Supplied data:
•••••

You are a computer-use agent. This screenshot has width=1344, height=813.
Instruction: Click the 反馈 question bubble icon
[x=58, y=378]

•••••

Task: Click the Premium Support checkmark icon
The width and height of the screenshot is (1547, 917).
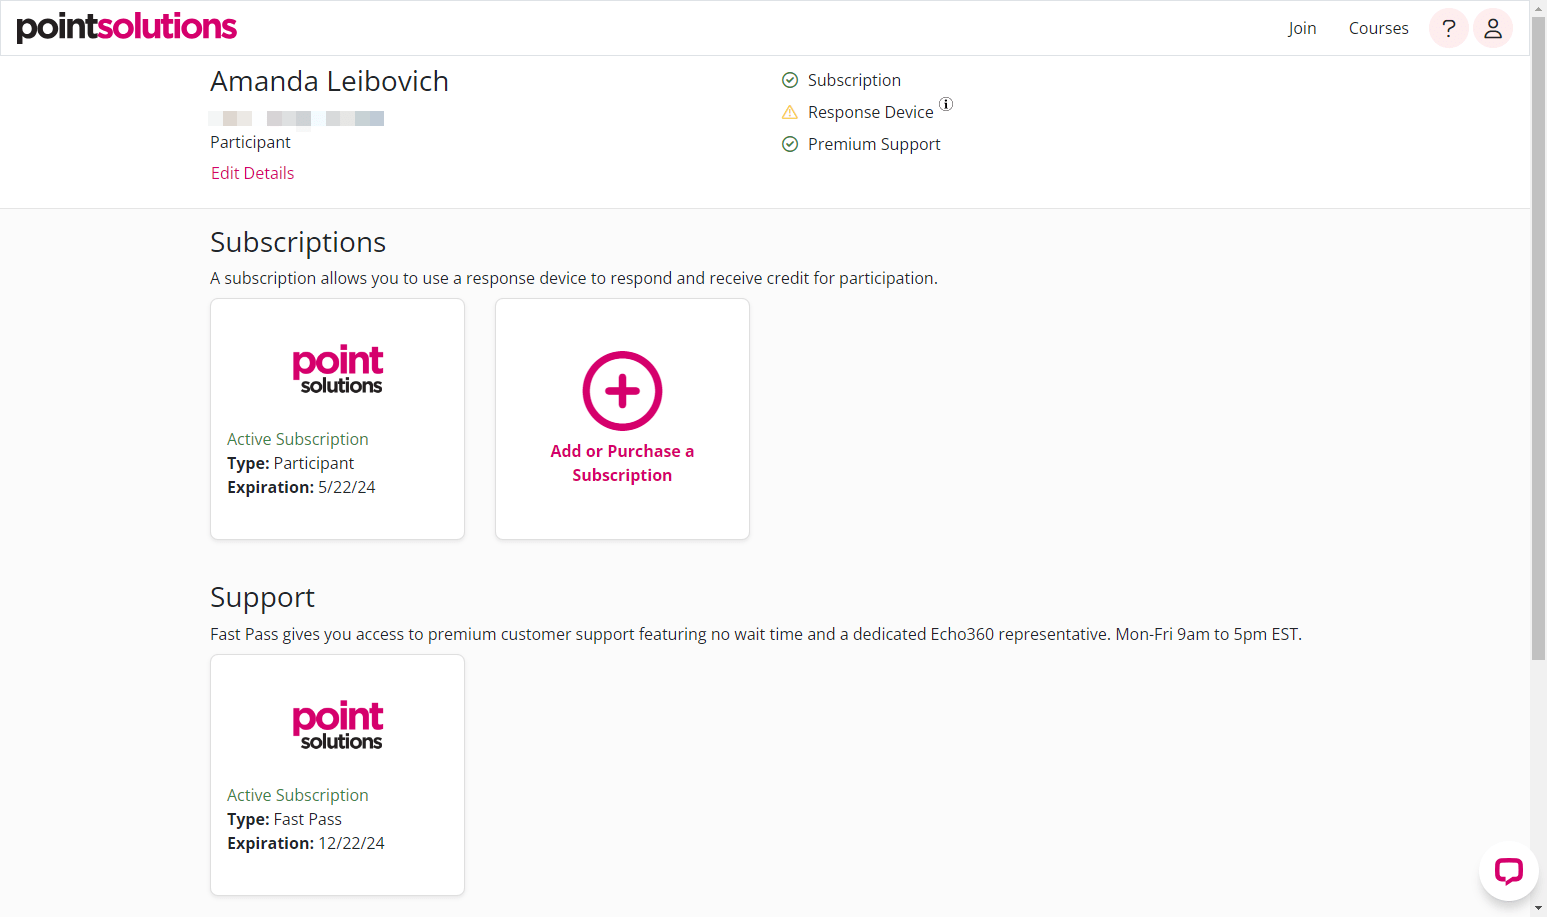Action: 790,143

•••••

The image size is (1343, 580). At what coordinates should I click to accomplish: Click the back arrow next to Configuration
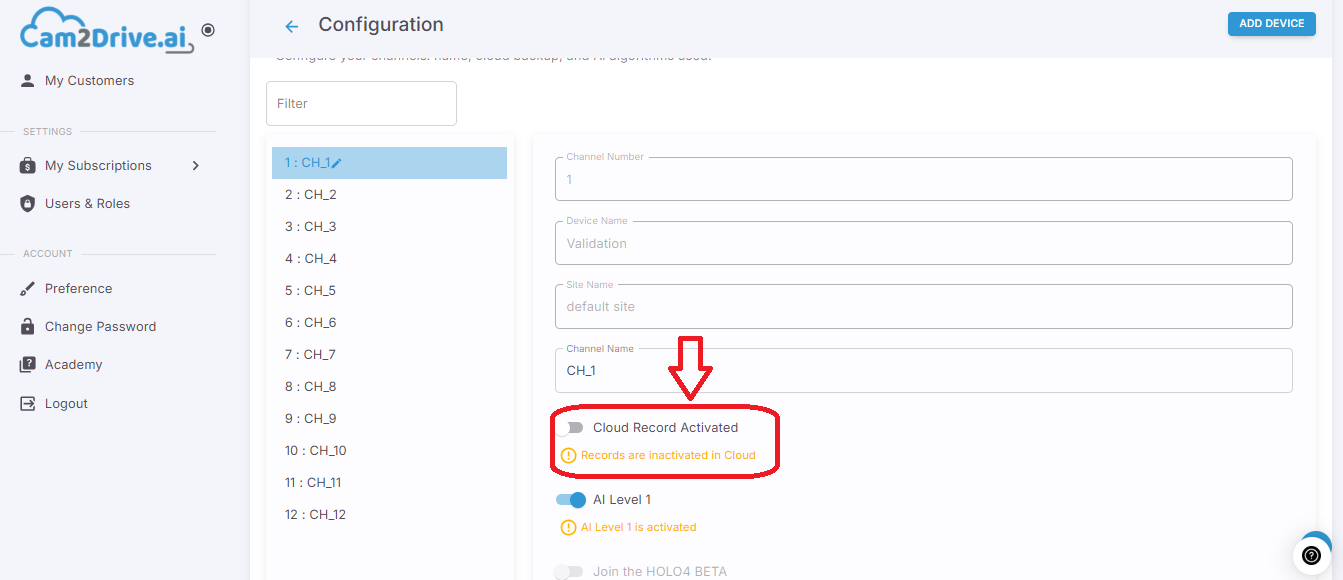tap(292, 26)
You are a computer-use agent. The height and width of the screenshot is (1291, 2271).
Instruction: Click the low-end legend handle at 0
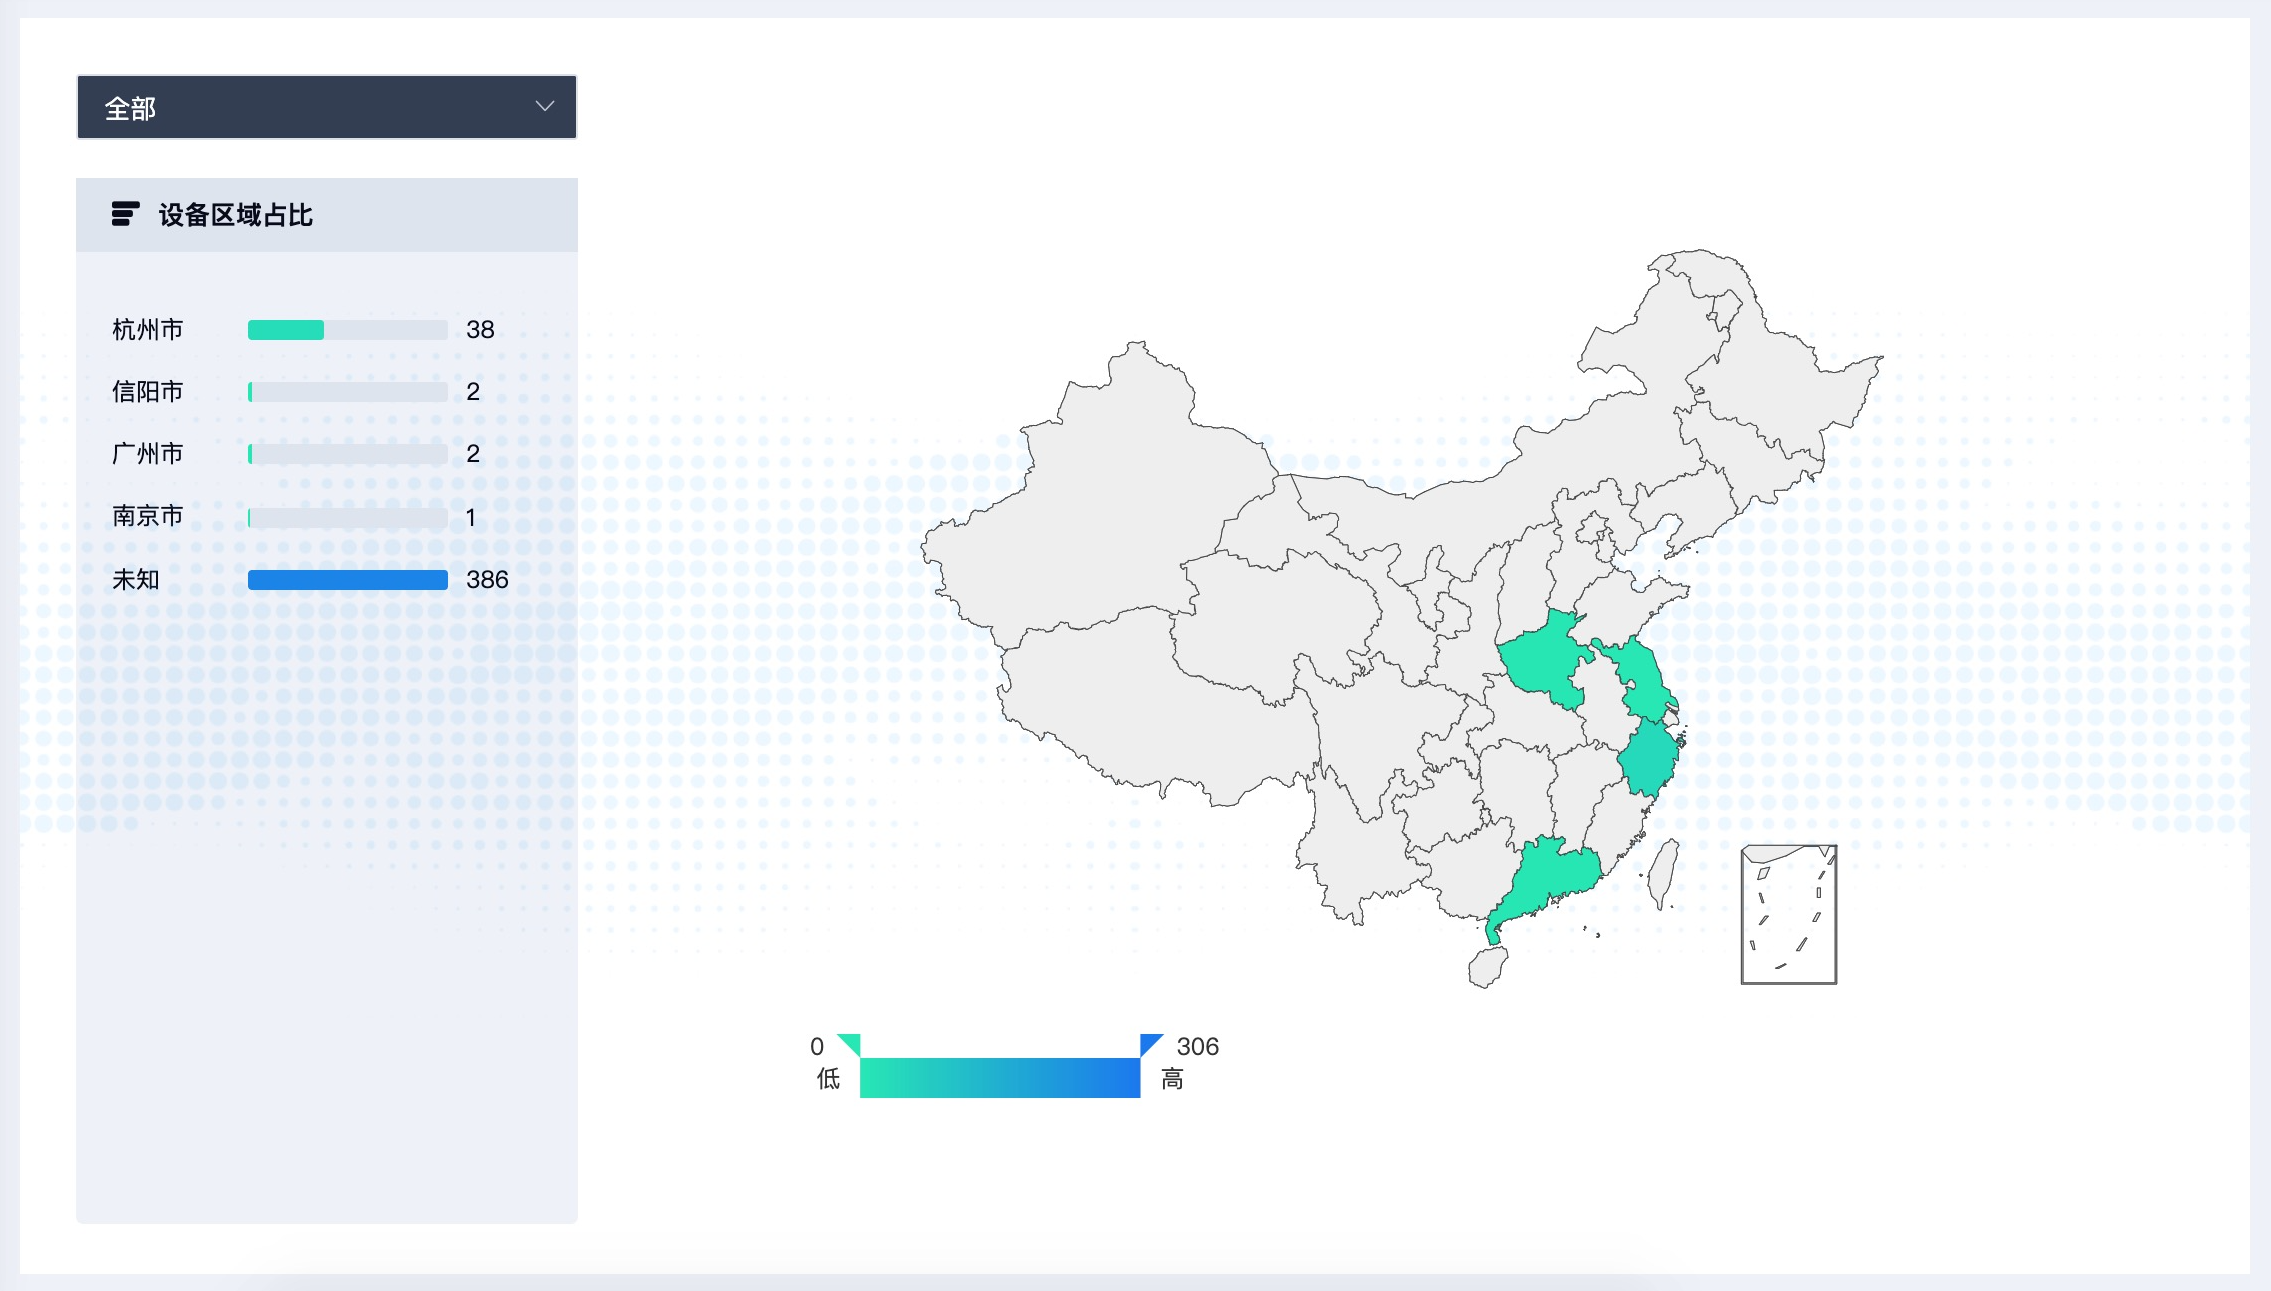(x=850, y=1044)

•••••

Your answer should consist of every line from the entries that holds "computer".

Answer section:
You are a computer-use agent. This screenshot has width=1344, height=813.
You are a computer-use agent. The height and width of the screenshot is (1291, 2271).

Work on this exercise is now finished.